Perceptions of effectiveness and negative aspects of each treatment could be affected in a number of ways. Although general guidelines for the use of immunomodulatory treatment of noninfectious uveitis have been established, uveitis specialists may differ in the way they use each treatment (varying maintenance doses, etc). They may also treat patients with varying disease severities and etiologies of uveitis, which could affect perceptions about each treatment. It is also important to note that this survey reported usage and preferences based on anatomical location of inflammation rather than any associated disease entity.

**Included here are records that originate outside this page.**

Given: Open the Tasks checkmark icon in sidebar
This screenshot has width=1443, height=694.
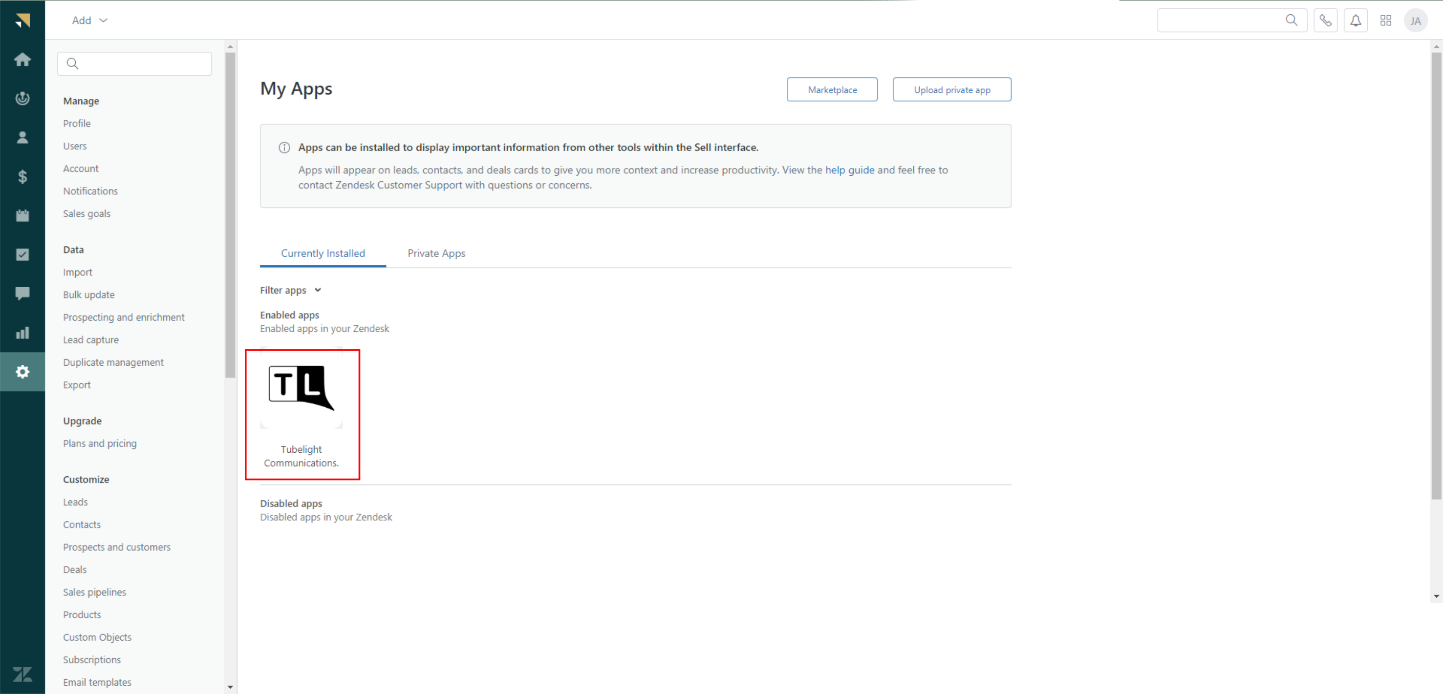Looking at the screenshot, I should [x=22, y=254].
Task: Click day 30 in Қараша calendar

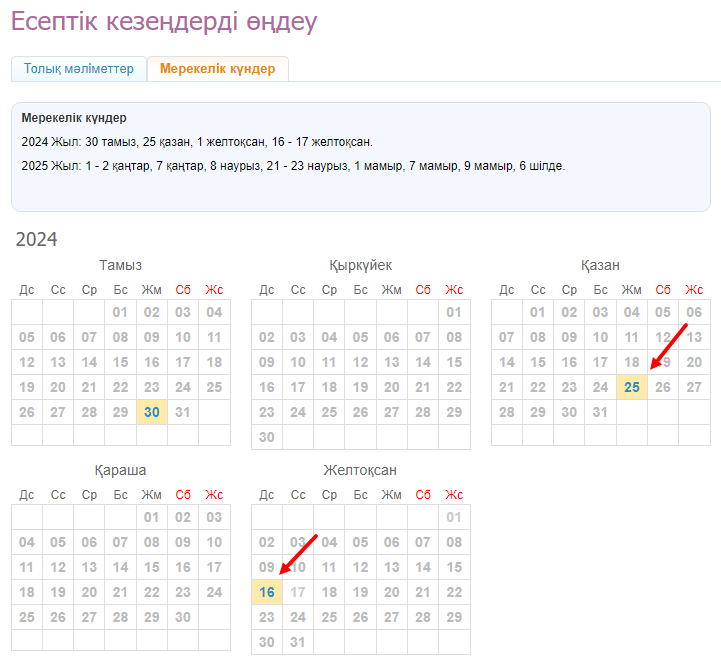Action: (183, 617)
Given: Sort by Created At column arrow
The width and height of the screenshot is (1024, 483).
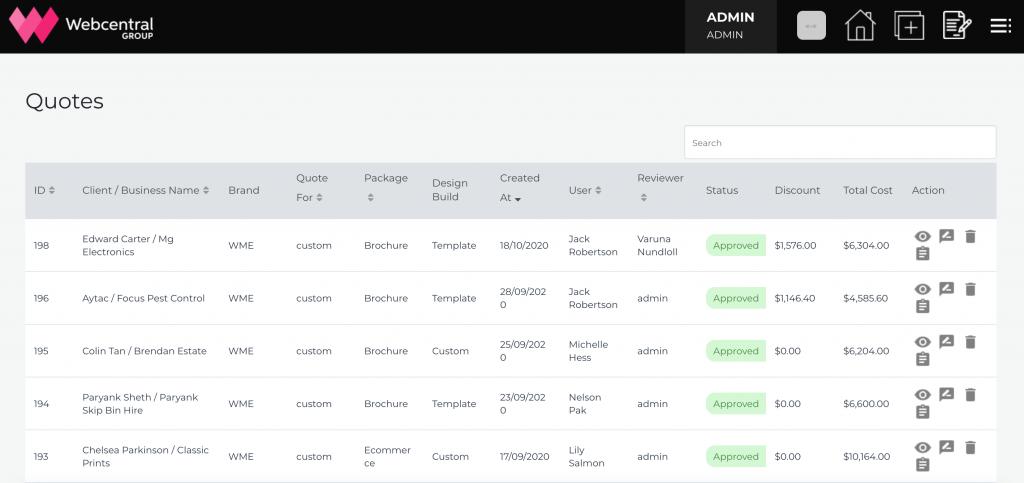Looking at the screenshot, I should click(x=518, y=199).
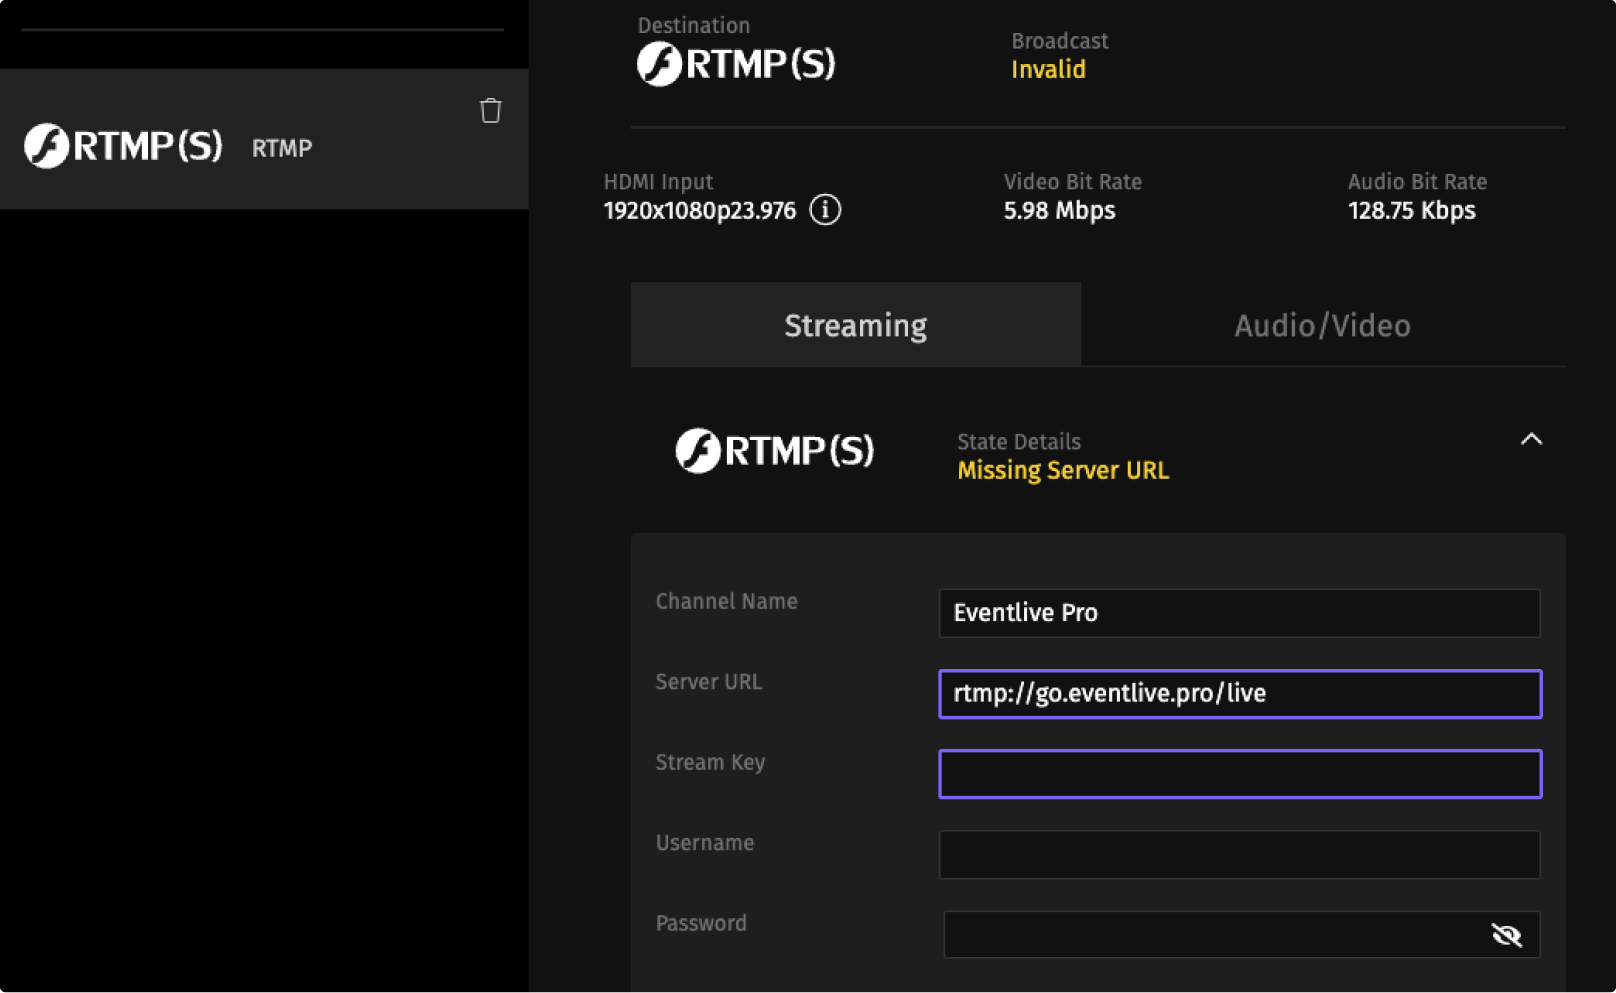The image size is (1616, 993).
Task: Click the Missing Server URL status message
Action: click(1062, 471)
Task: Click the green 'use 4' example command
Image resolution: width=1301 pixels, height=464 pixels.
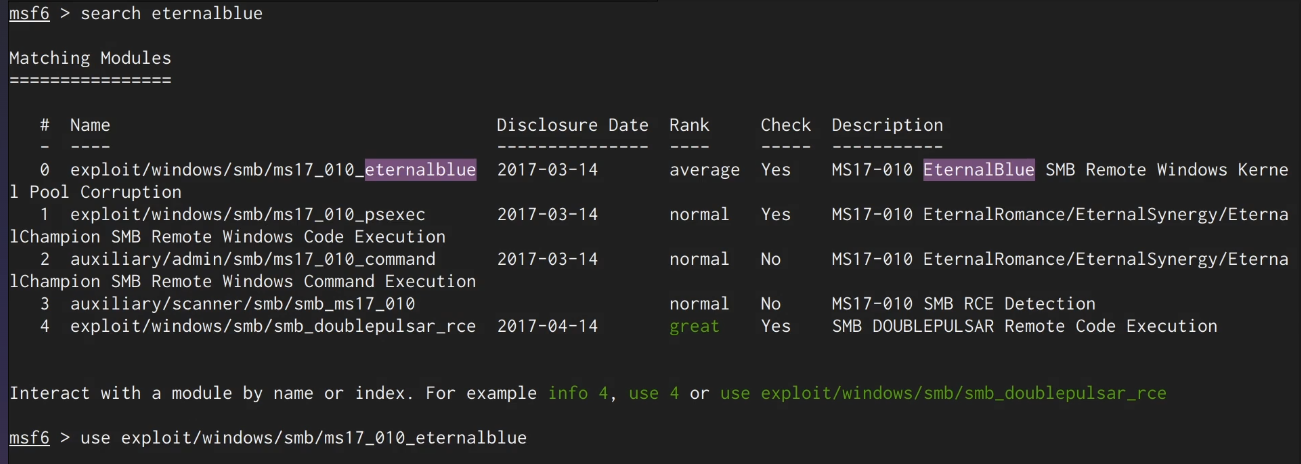Action: tap(653, 393)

For patients with severe uveitis-related complications or a known associated inflammatory disease such as juvenile idiopathic arthritis or Behcet’s, the nature of the results may have been different. Other factors such as co-management with a rheumatologist and age of the patient population may also affect practice patterns.
Additionally, not all immunomodulatory drugs currently used to treat uveitis were included in the survey; omitted treatments include the calcineurin inhibitors tacrolimus and sirolimus, the alkylating agent chlorambucil, and newer biologic agents such as golimumab or certolizumab. Etanercept was also not included; though etanercept has been commercially available since 1999 and is used to treat various systemic inflammatory conditions, a number of studies have indicated that this particular TNF-alpha inhibitor is likely not effective for controlling ocular inflammation [27
]. There was initially some concern in the rheumatology literature that etanercept may even induce ocular inflammation, but more recent findings support the continued use of etanercept therapy for inflammatory diseases with the caveat that patients developing uveitis may require a change in treatment regimen [30
]. We chose to include treatments which have been most commonly reported in the literature to ensure that most respondents would have some experience with each, making comparisons between them possible.
Despite potentially mitigating factors, the results of this survey were striking. They raise questions that warrant further study, including the possibility of variable effectiveness by anatomic location for some treatments, and also highlight factors that uveitis specialists feel limit the practical use of each immunomodulatory treatment. These results may help guide future research comparing treatment effectiveness for initial corticosteroid-sparing therapy in noninfectious uveitis.